It was January 1973 and Neil Finn was the luckiest 14-year-old in Waikato. He’s still amazed his mum agreed to drop him off at the Great Ngaruawahia Festival, New Zealand’s Woodstock, where satanic metal peril Black Sabbath had the nation in a flap.
“I turned up to this crazy rock festival full of gangs of hippies and naked people and Hare Krishnas. It was a wild time,” he says. At one point, “the compere came on stage naked and said, ‘I’ve just taken five tabs of acid! There’s all these aliens out there amongst you!’”
Back home in Te Awamutu, Mrs Finn was perhaps reassured that her older son Brian – soon forever to be Tim – was also on site. Though only a few tiny gigs old, his band Split Ends, as they were then known, had fluked a prime slot.
“I was astounded by what was happening with my brother at university,” Neil recalls, beaming in from a Crowded House stop in Perth to talk up Split Enz’s looming reunion tour of 2026.
“The music was bewitching and fascinating … kind of psychedelic folk, if I had to put a label on it … each song felt like I was entering some kind of magic kingdom.”
“I like hearing Neil talk about it,” says Tim, joining from Auckland. “Through the eyes of a 14-year-old, I can see the magic that we had felt in rehearsals and writing songs. But the reality up there was brutal.”
The hippie crowd was peaking at eight o’clock on the Saturday night, he remembers, “pretty drunk and out of it on all sorts of different things”. A few songs in, “we were asked to get off!” After 53 years, mild indignation lingers.
Neil remembers the hecklers and the hostility, but mostly his own mystification. “I saw a band that mysteriously no one else got, and I thought was amazing. I don’t recall being perplexed by it. I just thought everyone else was wrong.”
The disconnect was kind of the point. “We saw ourselves as completely in our own niche,” says Eddie Rayner, the piano virtuoso who joined later that year. “‘Try and not be rock and roll.

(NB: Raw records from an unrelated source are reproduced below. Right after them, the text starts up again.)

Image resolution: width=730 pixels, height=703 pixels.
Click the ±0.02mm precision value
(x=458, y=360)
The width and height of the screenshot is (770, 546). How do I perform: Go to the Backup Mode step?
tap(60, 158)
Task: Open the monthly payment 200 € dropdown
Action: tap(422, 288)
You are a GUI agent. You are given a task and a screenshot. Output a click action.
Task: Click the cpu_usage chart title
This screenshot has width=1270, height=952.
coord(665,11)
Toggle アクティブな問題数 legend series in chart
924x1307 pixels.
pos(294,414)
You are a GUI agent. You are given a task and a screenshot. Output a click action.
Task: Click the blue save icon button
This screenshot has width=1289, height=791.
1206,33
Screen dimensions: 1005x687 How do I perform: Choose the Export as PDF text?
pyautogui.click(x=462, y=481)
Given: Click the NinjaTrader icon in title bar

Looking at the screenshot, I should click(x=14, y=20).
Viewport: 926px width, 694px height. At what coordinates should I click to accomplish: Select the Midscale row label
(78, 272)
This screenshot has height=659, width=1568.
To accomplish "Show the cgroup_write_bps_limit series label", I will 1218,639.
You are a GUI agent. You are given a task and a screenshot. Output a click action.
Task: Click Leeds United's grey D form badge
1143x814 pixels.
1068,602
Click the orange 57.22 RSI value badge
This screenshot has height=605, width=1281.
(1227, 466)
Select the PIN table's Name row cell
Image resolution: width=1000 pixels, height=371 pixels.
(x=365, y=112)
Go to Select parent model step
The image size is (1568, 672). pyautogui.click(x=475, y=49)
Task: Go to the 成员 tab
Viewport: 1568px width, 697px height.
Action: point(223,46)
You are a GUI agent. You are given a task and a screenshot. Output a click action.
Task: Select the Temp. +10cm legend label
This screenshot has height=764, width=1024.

Don’t have anything to do with the music industry aesthetic.’ We became our own little culture in our determination to be different.”
Tim Finn and Noel Crombie perform at the Auckland Town Hall in 1975.
Noel Crombie’s stunning costumes, art direction and quietly eccentric stage presence became crucial. As did Raewyn Turner’s painterly lighting design. At their first Melbourne show in ’75, the Enz experience was a theatrical anomaly. Glitter and denim kids waiting for Skyhooks and AC/DC at Festival Hall were duly flabbergasted.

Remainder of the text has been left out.